Отрывок
**********

Правда состоит лишь в том, что великий князь действительно неоднократно выступал против поездок императора на те участки фронта, которые считал опасными. Так, после окончания Варшавско-Ивангородской операции Николай II планировал посетить Варшаву, против чего энергично протестовал главковерх. Великий князь к этому времени был недоволен слишком пассивной, по его мнению, реакцией поляков на его политику и не хотел выделять Варшаву из ряда других городов. Он даже заявил, что скорее ляжет на рельсы перед императорским поездом, чем допустит такую поездку2. Возражал Николай Николаевич и против посещения императором Осовца. Конечно, Николай II далеко не всегда прислушивался к такого рода советам, но все же ни разу не выезжал за пределы империи. Даже посещая Сарыкамыш, он сделал смотр войскам на самой границе3.

В то же время кайзер неоднократно посещал свою армию в ближайшей прифронтовой полосе, выезжая за границы Германии. Его сын, кронпринц

Вильгельм, командовал 5-й германской армией, а затем и группой армий своего имени во Франции. Король бельгийцев Альберт I, король Сербии Петр I и принц-регент Александр постоянно находились с армиями. Фронт несколько раз посещал президент Франции. В декабре 1914 г., впервые со времен Георга II, Британию с целью посещения театра боевых действий покинул ее монарх. Король Георг V, сопровождаемый принцем Уэльским, посетил наиболее опасный участок фронта, удерживаемого английской армией, – Ипр. Визит проходил во время тяжелых боев и, безусловно, оказал самое положительное влияние на моральное состояние армии4.

Все это должно было подталкивать императора к какому-нибудь действию, которое продемонстрировало бы более тесную связь армии и монарха. Галиция давно привлекала к себе внимание Николая II, и это естественно. На Юго-Западном фронте русская армия достигла значительных успехов, кроме того, идея освобождения «подъяремной Руси» была традиционной для значительной части русской военно-политической элиты. 28 марта император впервые встретился с галицийцами – это были сельские учителя, певшие за обедней. 15 апреля он принял военного губернатора Галиции Г. А. Бобринского5. Но окончательное решение было принято именно в Барановичах.

**********

Записанные данные
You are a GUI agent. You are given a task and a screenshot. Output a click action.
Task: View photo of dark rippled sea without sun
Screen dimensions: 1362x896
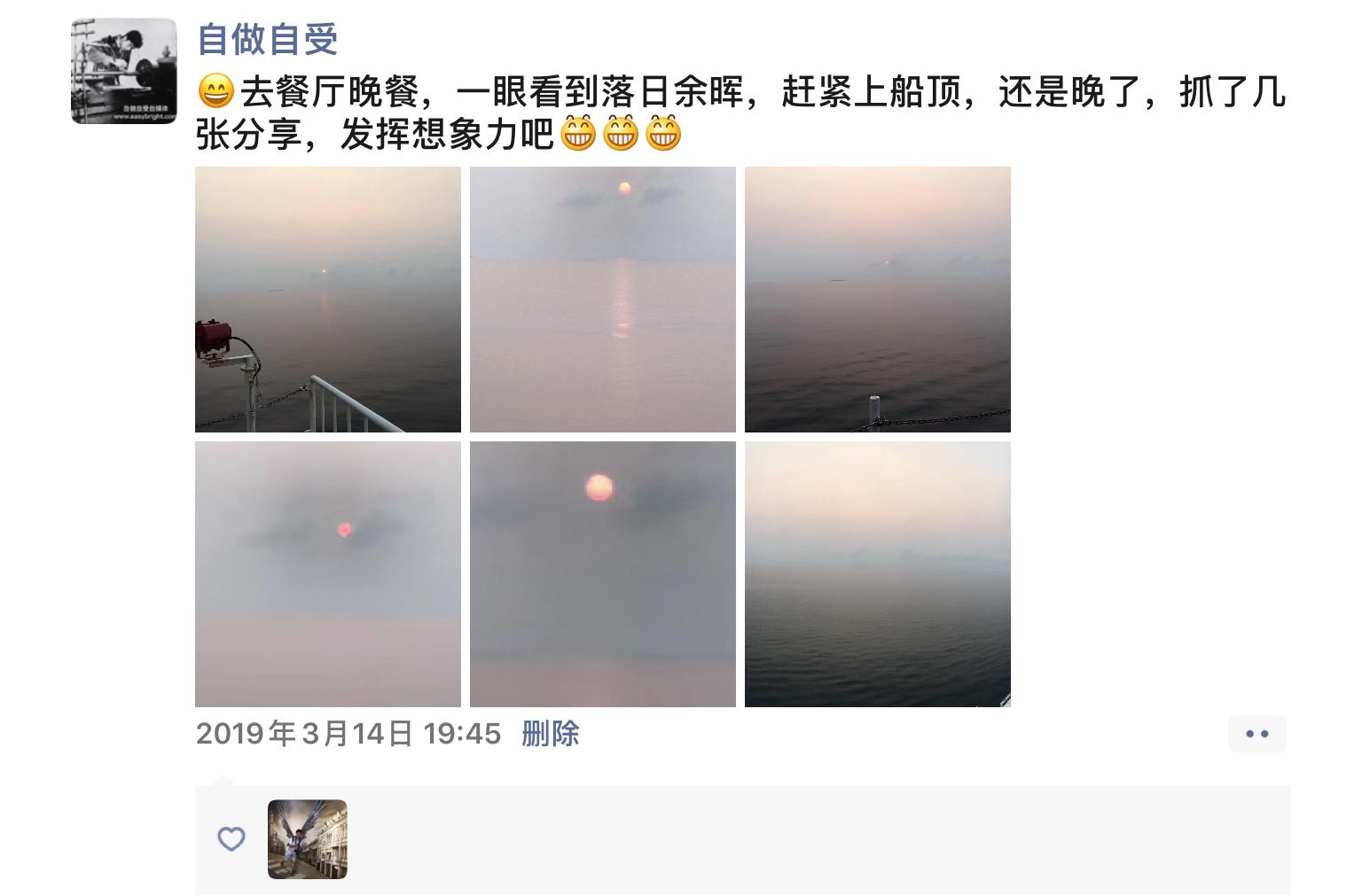(878, 574)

**********

Цель задания
Повторите без изменений часть отрывка о поездках монархов к армии, которая начинается со слов «Вильгельм, командовал 5-й» и заканчивается словами «моральное состояние армии4.». Приведенные данные для работы не понадобятся.

Ответ
Вильгельм, командовал 5-й германской армией, а затем и группой армий своего имени во Франции. Король бельгийцев Альберт I, король Сербии Петр I и принц-регент Александр постоянно находились с армиями. Фронт несколько раз посещал президент Франции. В декабре 1914 г., впервые со времен Георга II, Британию с целью посещения театра боевых действий покинул ее монарх. Король Георг V, сопровождаемый принцем Уэльским, посетил наиболее опасный участок фронта, удерживаемого английской армией, – Ипр. Визит проходил во время тяжелых боев и, безусловно, оказал самое положительное влияние на моральное состояние армии4.